EXEMPLE DE DISSERTATION 

                                                Le roi de France et la loi

 

            Le royaume de France trouve ses origines dans la dynastie mérovingienne qui constitua la première des monarchies franques, fondée par Clovis. Vers la fin du Xe siècle, la notion de « royaume des Francs » le cède peu à peu à celle de « royaume de France ». Il semble donc inadapté d’évoquer l’existence d’un roi de France avant l’avènement de la dynastie capétienne.

Quant à la loi, il s’agit d’un acte juridique émanant de l’autorité compétente pour légiférer et qui pose des règles générales, abstraites, permanentes et obligatoires. Selon cette acception, il apparaît qu’après les derniers capitulaires carolingiens, il n’y a eu pendant une longue période que très peu d’occurrences témoignant d’un pouvoir législatif royal.
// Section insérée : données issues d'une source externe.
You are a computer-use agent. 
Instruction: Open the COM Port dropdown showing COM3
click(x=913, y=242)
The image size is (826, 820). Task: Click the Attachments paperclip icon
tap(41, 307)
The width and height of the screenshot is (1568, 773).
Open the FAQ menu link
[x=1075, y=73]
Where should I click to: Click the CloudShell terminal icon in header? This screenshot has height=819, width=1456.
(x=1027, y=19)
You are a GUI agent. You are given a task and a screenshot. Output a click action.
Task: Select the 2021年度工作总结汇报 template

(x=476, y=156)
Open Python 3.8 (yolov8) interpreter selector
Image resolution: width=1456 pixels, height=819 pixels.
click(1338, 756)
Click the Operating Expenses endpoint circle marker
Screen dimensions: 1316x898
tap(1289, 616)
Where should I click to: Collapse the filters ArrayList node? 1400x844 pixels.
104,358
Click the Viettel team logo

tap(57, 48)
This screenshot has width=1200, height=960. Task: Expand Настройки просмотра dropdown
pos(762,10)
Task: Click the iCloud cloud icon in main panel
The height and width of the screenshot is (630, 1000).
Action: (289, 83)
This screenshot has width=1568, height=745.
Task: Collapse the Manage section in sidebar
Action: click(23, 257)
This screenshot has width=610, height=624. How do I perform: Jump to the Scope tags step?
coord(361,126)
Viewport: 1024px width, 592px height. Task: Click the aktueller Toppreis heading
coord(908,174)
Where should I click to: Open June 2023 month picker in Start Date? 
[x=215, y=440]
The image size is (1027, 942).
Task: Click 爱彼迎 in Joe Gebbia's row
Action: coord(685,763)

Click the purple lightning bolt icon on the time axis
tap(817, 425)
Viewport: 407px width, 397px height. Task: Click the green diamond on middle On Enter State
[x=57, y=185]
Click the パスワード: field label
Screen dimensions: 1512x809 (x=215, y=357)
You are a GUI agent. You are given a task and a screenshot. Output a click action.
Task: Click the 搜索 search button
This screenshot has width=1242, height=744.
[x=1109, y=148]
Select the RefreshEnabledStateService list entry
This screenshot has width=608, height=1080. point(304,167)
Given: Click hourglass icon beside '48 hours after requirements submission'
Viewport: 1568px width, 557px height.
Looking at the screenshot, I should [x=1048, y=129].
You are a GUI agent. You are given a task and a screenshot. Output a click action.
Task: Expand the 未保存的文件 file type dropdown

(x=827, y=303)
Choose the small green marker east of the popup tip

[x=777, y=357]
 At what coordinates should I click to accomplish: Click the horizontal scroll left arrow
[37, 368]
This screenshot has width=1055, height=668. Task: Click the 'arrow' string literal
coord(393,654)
En effet, le pouvoir de légiférer est le corollaire de la souveraineté, c’est-à-dire l’exercice d’un pouvoir direct sur l’ensemble des sujets. Or, l’élection d’Hugues Capet en 987 initia une série de rois qui n’étaient titulaires que d’un pouvoir nominal et purement théorique sur leur royaume, du fait d’un accaparement des prérogatives de puissance publique par les grands seigneurs féodaux. Ainsi, le pouvoir normatif du roi se limitait initialement pour l’essentiel au domaine royal, un espace territorial ne coïncidant pas avec les frontières du royaume. Dans quelle mesure l’existence d’une législation royale a-t-elle été obérée par la faiblesse des droits régaliens et du pouvoir souverain du roi ? 

Il convient d’étudier dans un premier temps comment le roi de France a réussi à devenir titulaire d’un pouvoir de légiférer (I), puis de montrer comment le roi a usé de sa souveraineté retrouvée pour asseoir augmenter sa mainmise sur l’ensemble du droit du royaume (II).

 

I.                   Le roi titulaire d’un pouvoir législatif / le roi législateur.

 

A.     Un roi souverain / Conquête du pouvoir de faire la loi.

 

A l’issue de la période du Bas Moyen-Age, la seigneurie est devenue la cellule presque exclusive de l’exercice du pouvoir et les droits régaliens[1] sont extrêmement réduits. Le roi de France n’est certes pas un simple seigneur, le sacre le distingue notamment de la masse des grands féodaux, mais sa supériorité est surtout nominale. Il a perdu l’ancien pouvoir de ban de l’empereur carolingien (qui est comparable à la notion de souveraineté).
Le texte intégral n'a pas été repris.